# PROBLEM TO WORK ON
Find the line containing "You are a computer-use agent. The height" in the entries; transcribe it and all remaining lines through the end, exactly as they appear, but not the pictures.

# MATERIAL TO PROCESS
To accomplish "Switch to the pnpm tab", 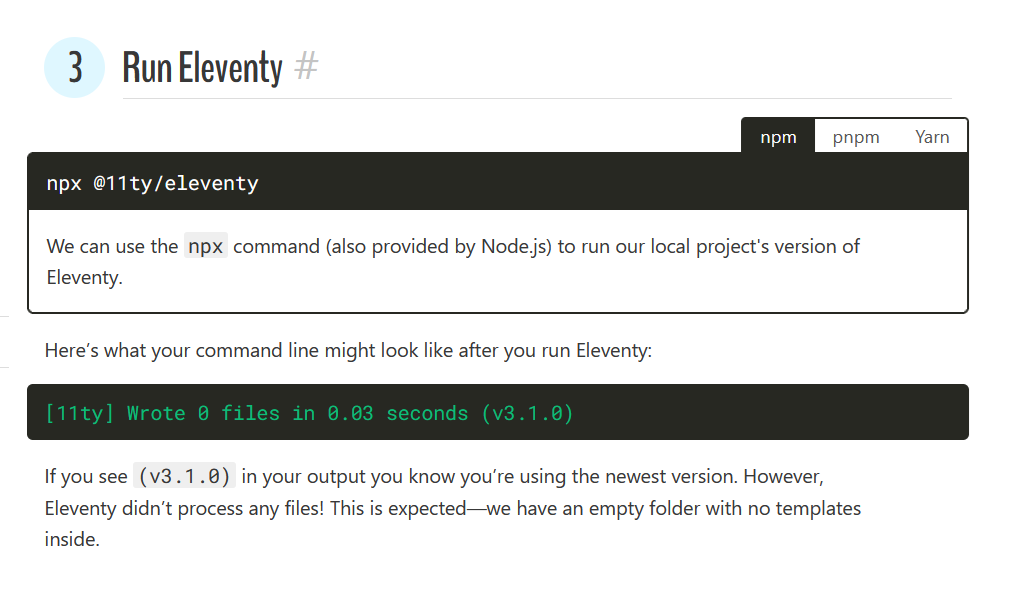I will click(x=856, y=137).
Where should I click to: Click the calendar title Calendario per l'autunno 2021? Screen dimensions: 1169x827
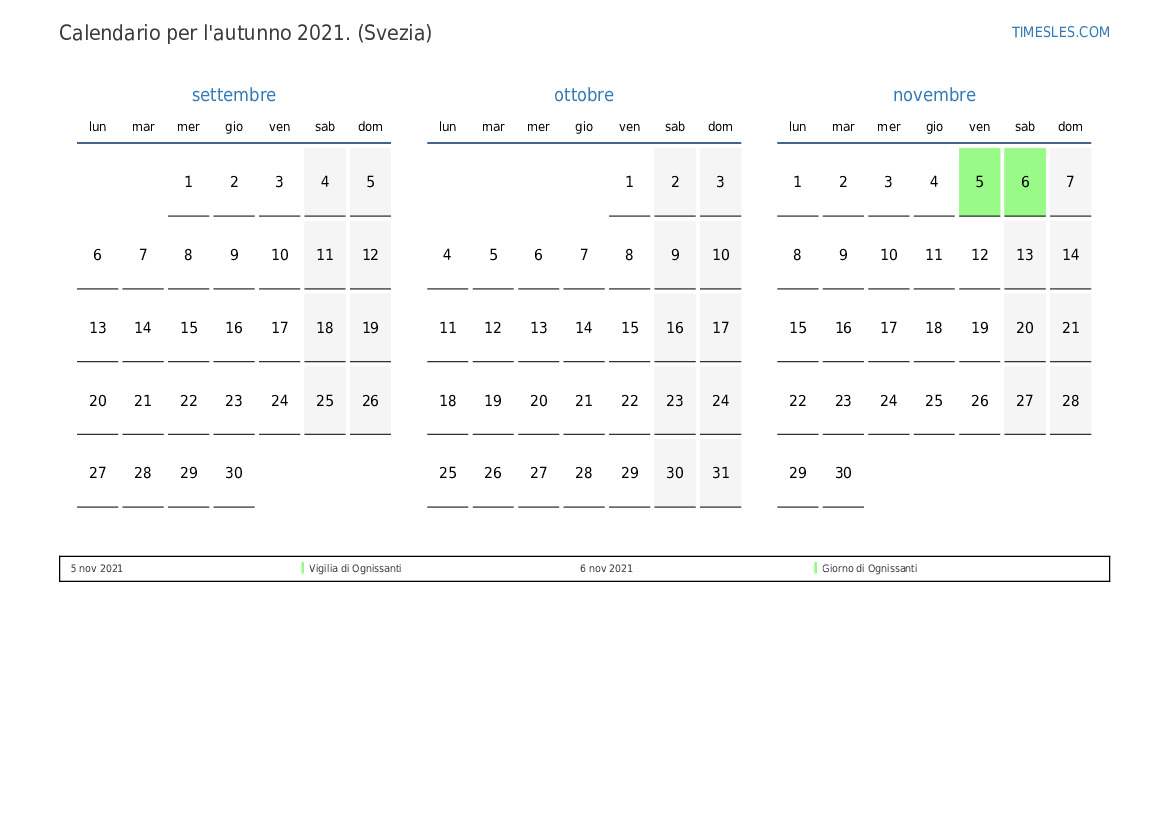(245, 33)
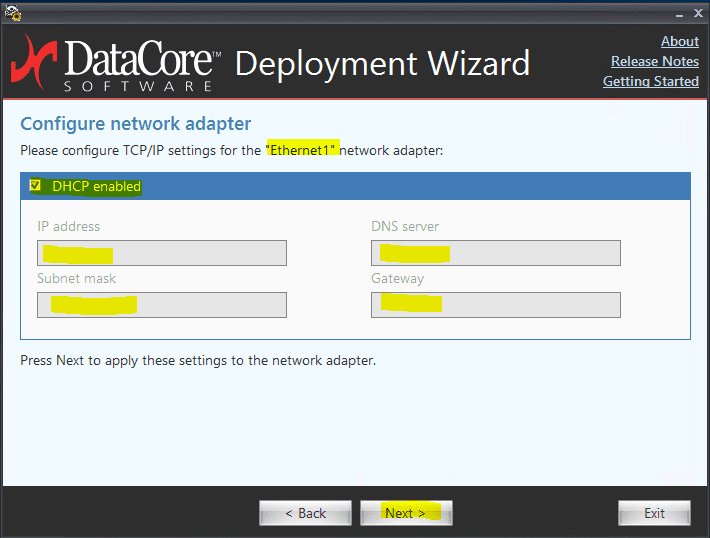Open the Getting Started link
Screen dimensions: 710x538
(x=650, y=81)
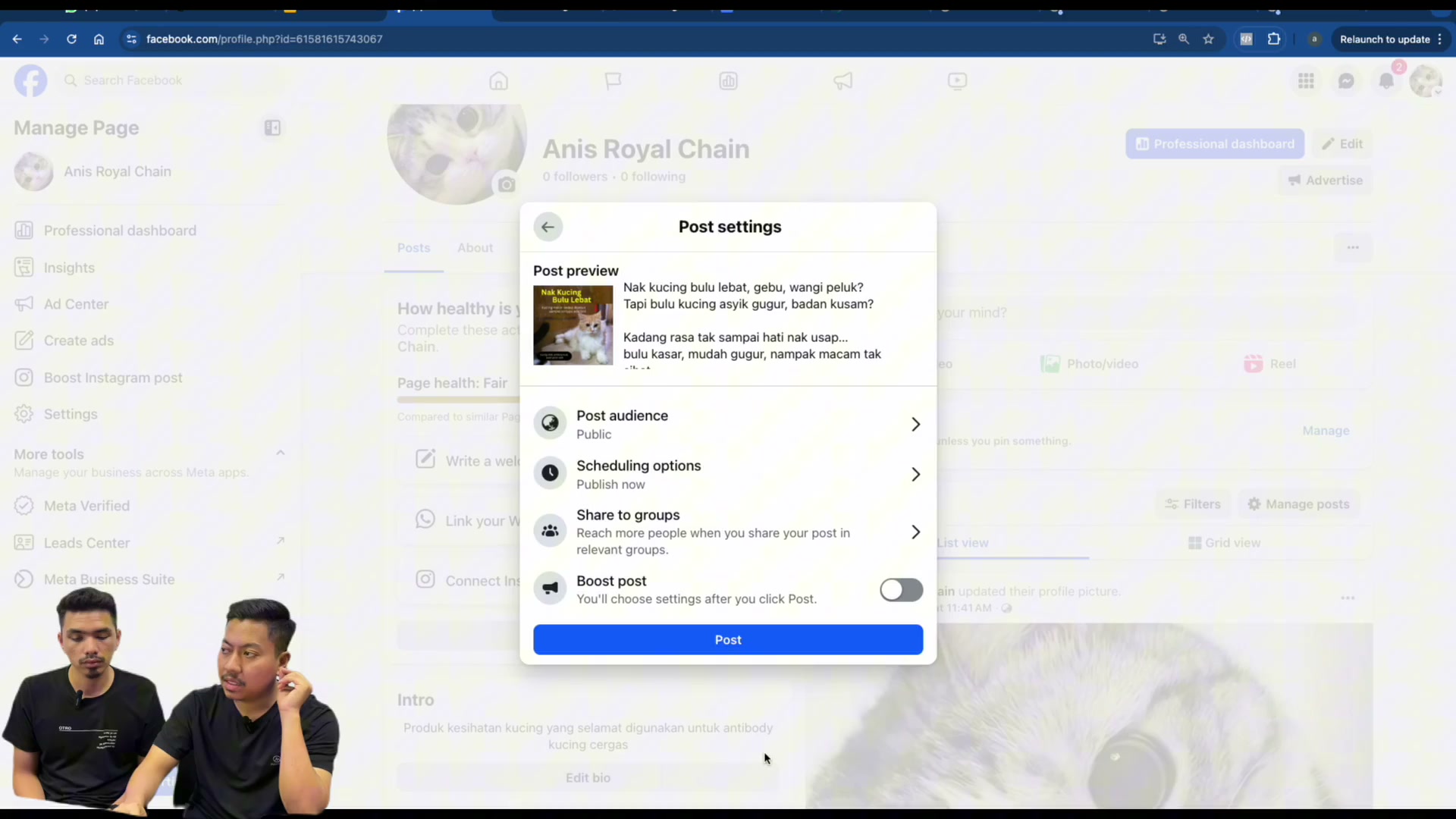Switch to the About tab
Viewport: 1456px width, 819px height.
tap(475, 248)
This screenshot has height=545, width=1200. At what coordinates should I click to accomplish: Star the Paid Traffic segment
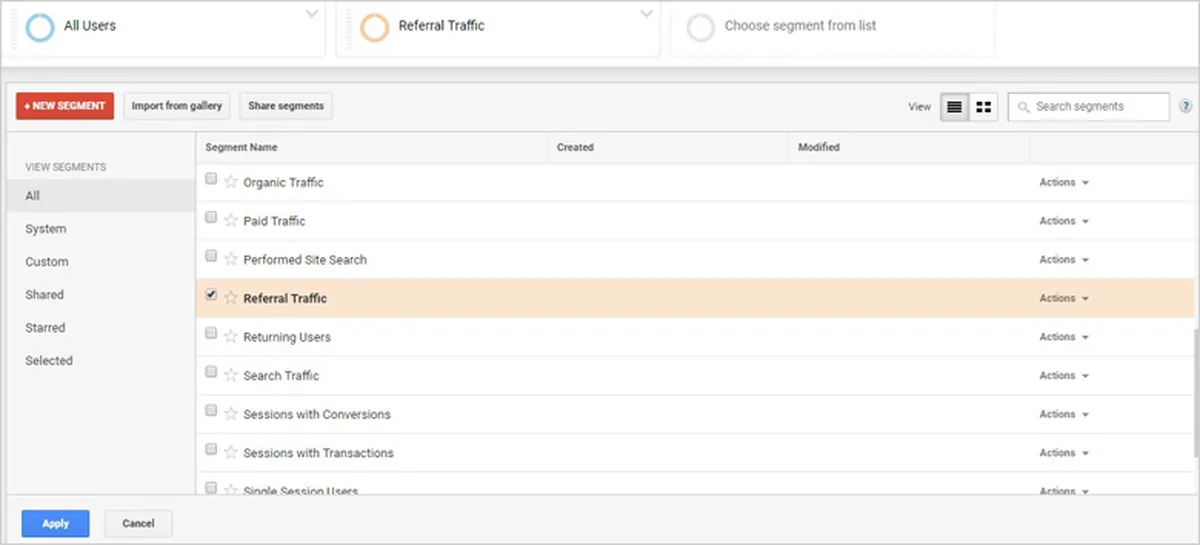[x=231, y=221]
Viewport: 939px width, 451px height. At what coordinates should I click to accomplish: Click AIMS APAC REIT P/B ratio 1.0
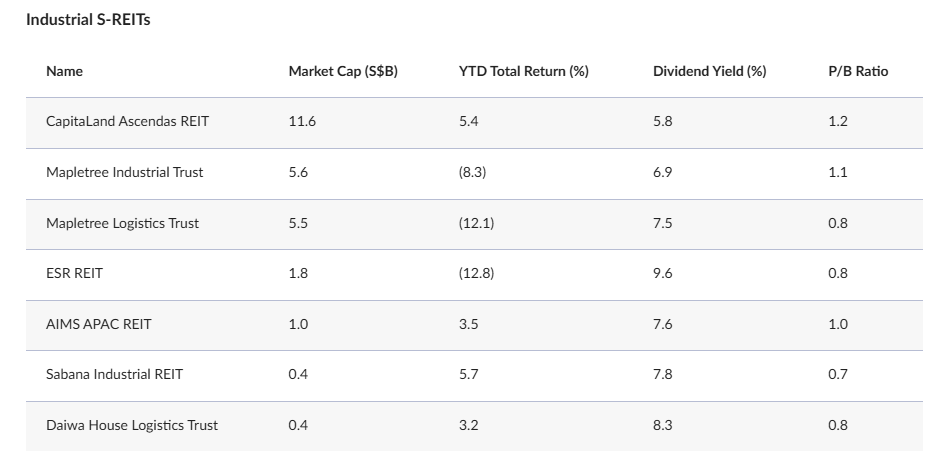pyautogui.click(x=838, y=324)
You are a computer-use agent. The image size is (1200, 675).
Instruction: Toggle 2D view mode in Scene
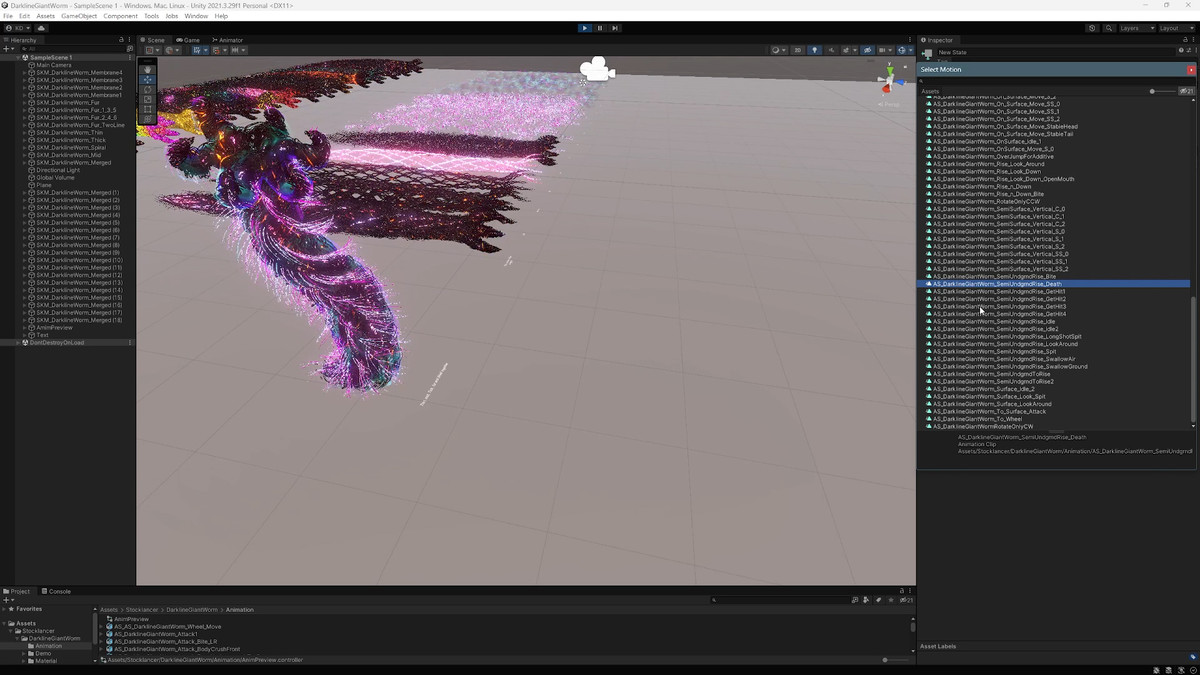click(797, 50)
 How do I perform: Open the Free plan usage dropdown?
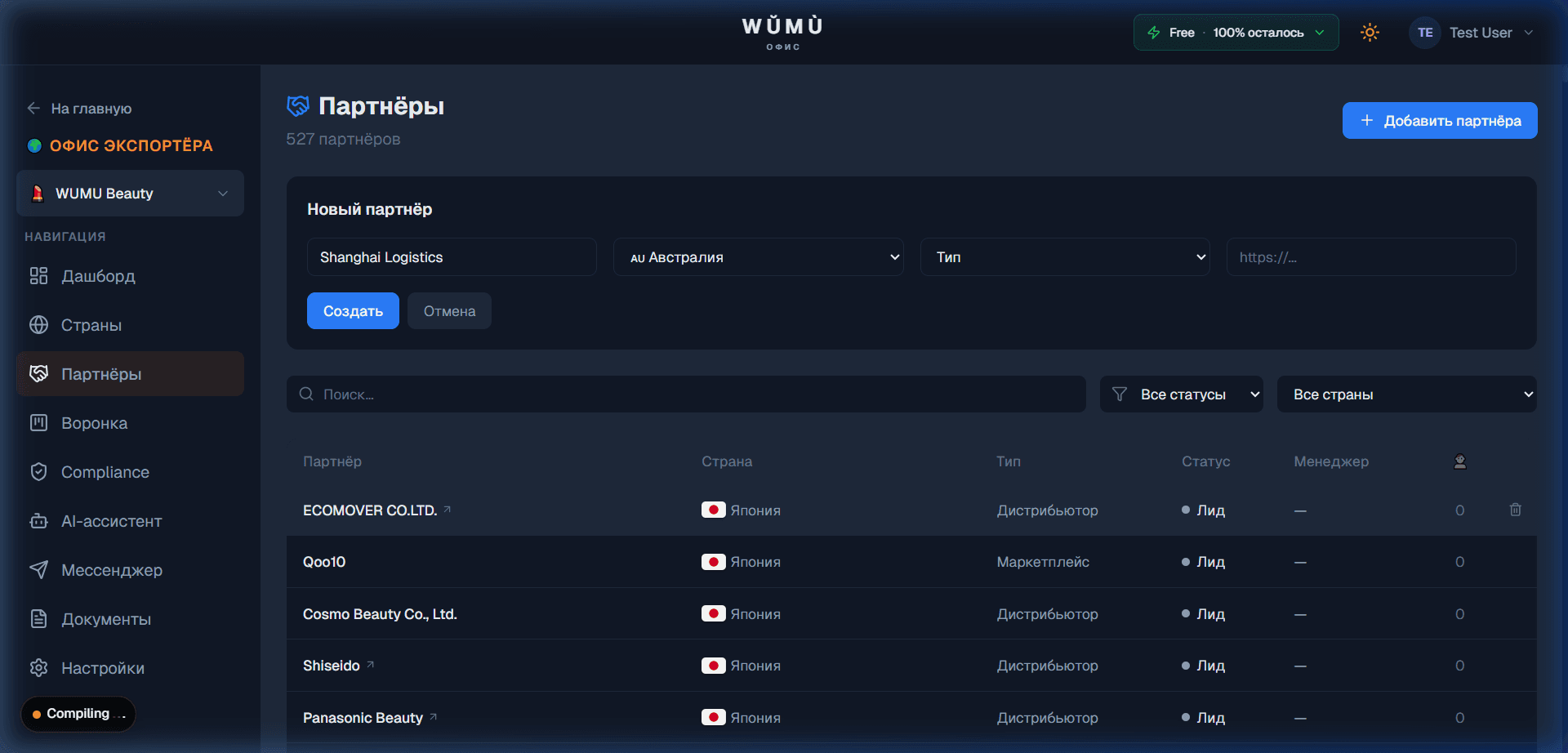pyautogui.click(x=1235, y=33)
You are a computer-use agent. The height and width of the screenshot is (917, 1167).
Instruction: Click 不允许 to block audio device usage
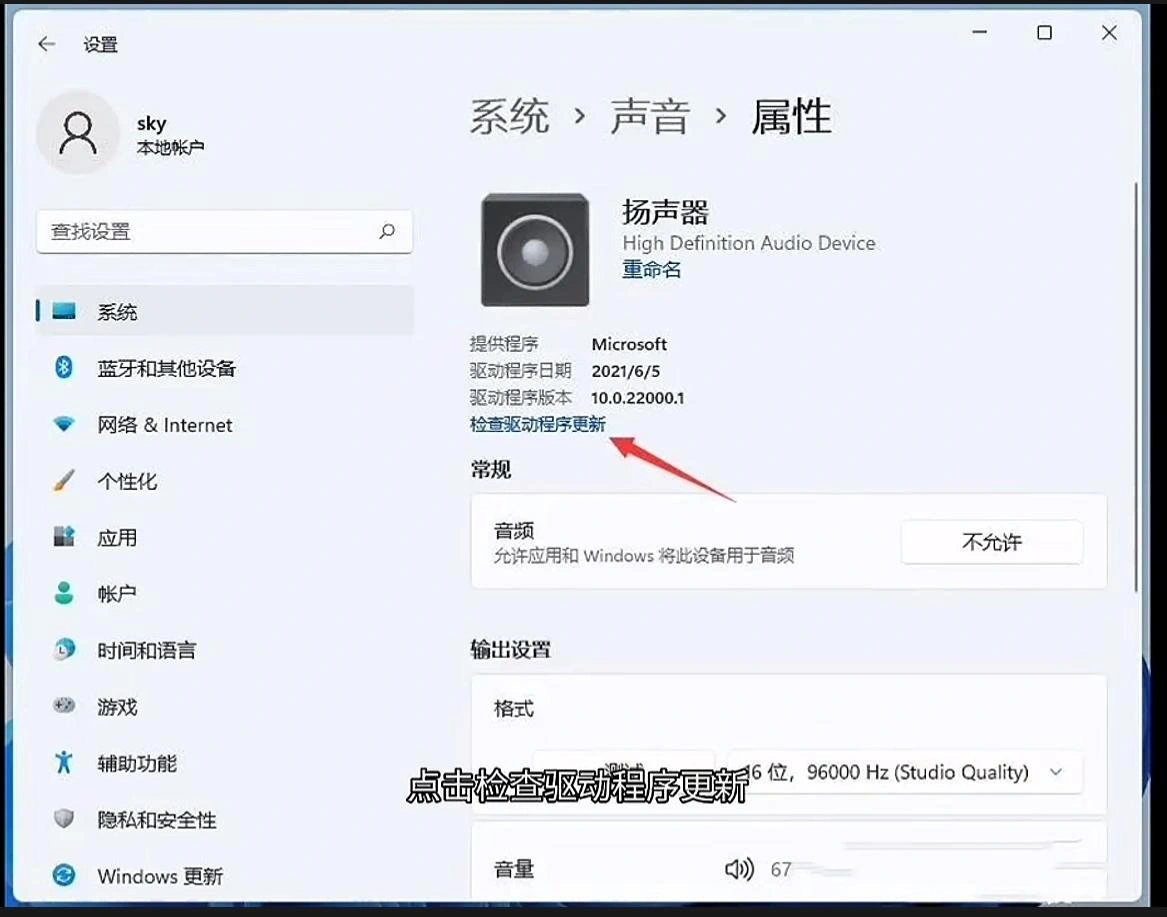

# ANSWER TO THE EXERCISE
You are a computer-use agent. The height and width of the screenshot is (917, 1167).
Instruction: Click 不允许 to block audio device usage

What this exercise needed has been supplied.